However, political events were hastening forward.

And although Sutter was now a man to be reckoned with, to be listened to with respect, he was by no means sheltered from contingencies. Quite the contrary. Revolutions occurred one after the other. The struggle between opposing factions was fiercer than ever. Everyone wanted Sutter on their side, as much for his moral ascendancy as for his social position. Ultimately, each camp was counting on the contribution of the little army of New Helvetia. But Sutter never allowed himself to be drawn into these civil wars, and although, more than once, he saw his estates on the point of being invaded, his crops burned, his flocks scattered, his stores and granaries looted by yelling hordes who had just laid waste everything for hundreds of miles around, and who were excited by the sight of so much well-ordered wealth, he also knew how to extricate himself from these predicaments thanks to his profound knowledge of the human heart, acquired during his years of poverty in New York, and it was this which, in moments of crisis, sharpened his wits, his insight and his powers of argument. At such times, he was of a rare perspicacity, never put a foot wrong, schemed and manoeuvred, promised everything that was asked of him, audaciously bribed the leaders at precisely the right moment, sweetened men with brilliant arguments and with alcohol. As a last resort, he was prepared to have recourse to arms, but it was not so much a military victory that he desired (although force was on his side), as the safeguarding of his work, his labours, for he had no wish to see everything that he had just built up 
destroyed. And, in spite of everything, he was often on the brink of losing it all in a single day.

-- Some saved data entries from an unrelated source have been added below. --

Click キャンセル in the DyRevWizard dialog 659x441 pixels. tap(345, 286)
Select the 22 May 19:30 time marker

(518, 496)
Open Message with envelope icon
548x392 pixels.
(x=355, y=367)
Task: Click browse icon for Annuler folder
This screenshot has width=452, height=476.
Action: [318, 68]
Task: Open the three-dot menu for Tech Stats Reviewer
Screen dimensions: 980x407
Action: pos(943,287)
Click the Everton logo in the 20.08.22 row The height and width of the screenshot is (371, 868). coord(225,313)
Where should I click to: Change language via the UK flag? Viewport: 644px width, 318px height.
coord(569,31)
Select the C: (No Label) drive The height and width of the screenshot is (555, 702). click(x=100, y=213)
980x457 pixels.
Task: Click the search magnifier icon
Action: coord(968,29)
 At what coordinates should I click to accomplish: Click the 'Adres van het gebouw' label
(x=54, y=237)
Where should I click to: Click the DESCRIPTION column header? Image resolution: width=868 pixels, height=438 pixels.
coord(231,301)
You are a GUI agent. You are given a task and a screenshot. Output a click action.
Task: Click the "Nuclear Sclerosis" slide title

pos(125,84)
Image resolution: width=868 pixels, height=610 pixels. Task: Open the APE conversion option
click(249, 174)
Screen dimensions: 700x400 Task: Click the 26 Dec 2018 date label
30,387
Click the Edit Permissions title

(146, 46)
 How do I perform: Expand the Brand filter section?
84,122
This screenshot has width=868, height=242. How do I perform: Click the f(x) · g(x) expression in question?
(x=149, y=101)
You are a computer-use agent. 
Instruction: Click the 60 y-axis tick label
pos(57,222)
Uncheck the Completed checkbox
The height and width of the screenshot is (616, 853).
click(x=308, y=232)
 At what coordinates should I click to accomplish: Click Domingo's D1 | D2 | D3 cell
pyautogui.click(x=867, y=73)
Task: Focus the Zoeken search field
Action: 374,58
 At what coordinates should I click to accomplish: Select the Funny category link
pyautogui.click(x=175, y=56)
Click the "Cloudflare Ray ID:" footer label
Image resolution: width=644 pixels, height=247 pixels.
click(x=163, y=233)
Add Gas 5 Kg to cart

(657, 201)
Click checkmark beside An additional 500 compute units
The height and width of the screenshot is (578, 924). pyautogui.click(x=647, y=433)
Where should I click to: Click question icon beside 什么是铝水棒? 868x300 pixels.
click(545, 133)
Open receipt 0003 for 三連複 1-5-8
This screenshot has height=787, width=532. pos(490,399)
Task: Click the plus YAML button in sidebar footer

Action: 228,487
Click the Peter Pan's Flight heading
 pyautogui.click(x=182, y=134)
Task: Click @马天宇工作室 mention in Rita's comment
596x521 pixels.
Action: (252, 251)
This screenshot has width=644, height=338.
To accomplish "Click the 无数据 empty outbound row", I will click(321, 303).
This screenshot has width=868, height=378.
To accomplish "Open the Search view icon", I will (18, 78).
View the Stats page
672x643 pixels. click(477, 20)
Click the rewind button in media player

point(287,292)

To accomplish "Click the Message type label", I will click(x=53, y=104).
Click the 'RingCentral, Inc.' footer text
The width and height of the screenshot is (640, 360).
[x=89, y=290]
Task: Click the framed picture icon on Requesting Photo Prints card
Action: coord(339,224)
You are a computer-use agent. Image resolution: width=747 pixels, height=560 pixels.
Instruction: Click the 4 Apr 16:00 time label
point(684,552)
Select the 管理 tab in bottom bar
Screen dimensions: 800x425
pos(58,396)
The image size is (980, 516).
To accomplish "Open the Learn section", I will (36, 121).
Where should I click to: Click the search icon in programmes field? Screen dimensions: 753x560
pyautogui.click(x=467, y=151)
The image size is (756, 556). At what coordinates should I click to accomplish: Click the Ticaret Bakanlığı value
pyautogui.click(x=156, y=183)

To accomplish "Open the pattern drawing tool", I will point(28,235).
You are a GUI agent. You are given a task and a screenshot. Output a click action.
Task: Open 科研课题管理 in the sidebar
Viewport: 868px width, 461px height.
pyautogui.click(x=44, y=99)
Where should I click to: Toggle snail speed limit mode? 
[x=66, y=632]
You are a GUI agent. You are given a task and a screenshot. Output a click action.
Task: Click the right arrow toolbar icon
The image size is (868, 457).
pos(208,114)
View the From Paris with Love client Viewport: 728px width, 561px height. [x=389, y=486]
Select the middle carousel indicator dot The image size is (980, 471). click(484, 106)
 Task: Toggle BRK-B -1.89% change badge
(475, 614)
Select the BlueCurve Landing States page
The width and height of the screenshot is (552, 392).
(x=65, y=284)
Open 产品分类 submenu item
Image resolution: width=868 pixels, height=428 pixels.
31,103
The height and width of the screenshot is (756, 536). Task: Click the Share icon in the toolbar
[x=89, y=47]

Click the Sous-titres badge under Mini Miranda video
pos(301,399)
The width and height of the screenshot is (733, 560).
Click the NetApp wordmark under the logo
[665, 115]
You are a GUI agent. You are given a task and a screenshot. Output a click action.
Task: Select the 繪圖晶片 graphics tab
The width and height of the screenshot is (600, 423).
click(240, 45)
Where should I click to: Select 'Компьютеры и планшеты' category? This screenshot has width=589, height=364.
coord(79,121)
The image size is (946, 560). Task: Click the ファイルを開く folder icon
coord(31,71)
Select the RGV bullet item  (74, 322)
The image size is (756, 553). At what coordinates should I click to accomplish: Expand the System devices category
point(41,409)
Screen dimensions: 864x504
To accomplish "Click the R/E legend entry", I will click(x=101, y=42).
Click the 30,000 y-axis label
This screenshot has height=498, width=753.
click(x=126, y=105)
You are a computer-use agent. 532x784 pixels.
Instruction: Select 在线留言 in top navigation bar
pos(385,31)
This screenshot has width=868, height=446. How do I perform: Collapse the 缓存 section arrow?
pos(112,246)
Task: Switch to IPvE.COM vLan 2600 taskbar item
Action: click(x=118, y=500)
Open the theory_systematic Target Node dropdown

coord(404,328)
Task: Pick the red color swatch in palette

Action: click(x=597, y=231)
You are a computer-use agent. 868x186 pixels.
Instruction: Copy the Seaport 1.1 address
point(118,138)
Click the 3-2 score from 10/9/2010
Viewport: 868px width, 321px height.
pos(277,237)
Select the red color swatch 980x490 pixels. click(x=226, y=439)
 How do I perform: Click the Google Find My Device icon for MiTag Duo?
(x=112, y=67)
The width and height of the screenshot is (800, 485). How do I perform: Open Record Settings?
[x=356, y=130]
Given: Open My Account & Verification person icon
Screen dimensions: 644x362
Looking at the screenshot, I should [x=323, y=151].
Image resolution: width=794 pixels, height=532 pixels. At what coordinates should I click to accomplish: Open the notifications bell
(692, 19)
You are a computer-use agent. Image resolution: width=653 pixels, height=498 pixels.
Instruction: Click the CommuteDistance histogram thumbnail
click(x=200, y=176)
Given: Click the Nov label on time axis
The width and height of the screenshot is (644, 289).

He kept in constant touch with the United States, and it was precisely from that direction, from the government in Washington, that he had most to fear.

As early as 1841, Captain Graham, at the head of forty-six English and American adventurers, had hoped, by a bold stroke, to seize power and proclaim the independence of California. But Alvarado had got wind of the affair; he surprised the conspirators, massacred more than half of them and threw the rest into prison. Immediately, London and Washington seized on the incident to claim compensation for the murder of their subjects. London demanded 20,000 dollars and the United States 129,200 dollars for fifteen riflemen. A British corvette lay in wait off Vera Cruz. The Mexicans were forced to submit.

In the spring of 1842, the revolt led by the Dominican monk, Gabriel, was put down in a blood-bath.

In October 1843, a band of more than a hundred Americans arrived from Santa Fe and Governor Alvarado, unpopular because of his despotic rule and in fear of new disturbances, asked Mexico for aid. Santa Anna, the President and dictator, sent three hundred galley-slaves by sea. He had promised them land, tools, cattle and the restoration of their civil rights if they could succeed in kicking out the Americans. At the same time, he appointed a new Governor of California, General Manuel Micheltorena. This general was an honest man, full of good intentions, but he could do nothing to uphold the Mexican domination, which was rapidly disintegrating. He chose to set up his quarters in the old Mission buildings of Santa Clara, Los Angeles. He frequently visited New Helvetia to take counsel, but 
Sutter, for his part, was preoccupied with the unyielding attacks of the savages, which were causing terrible slaughter.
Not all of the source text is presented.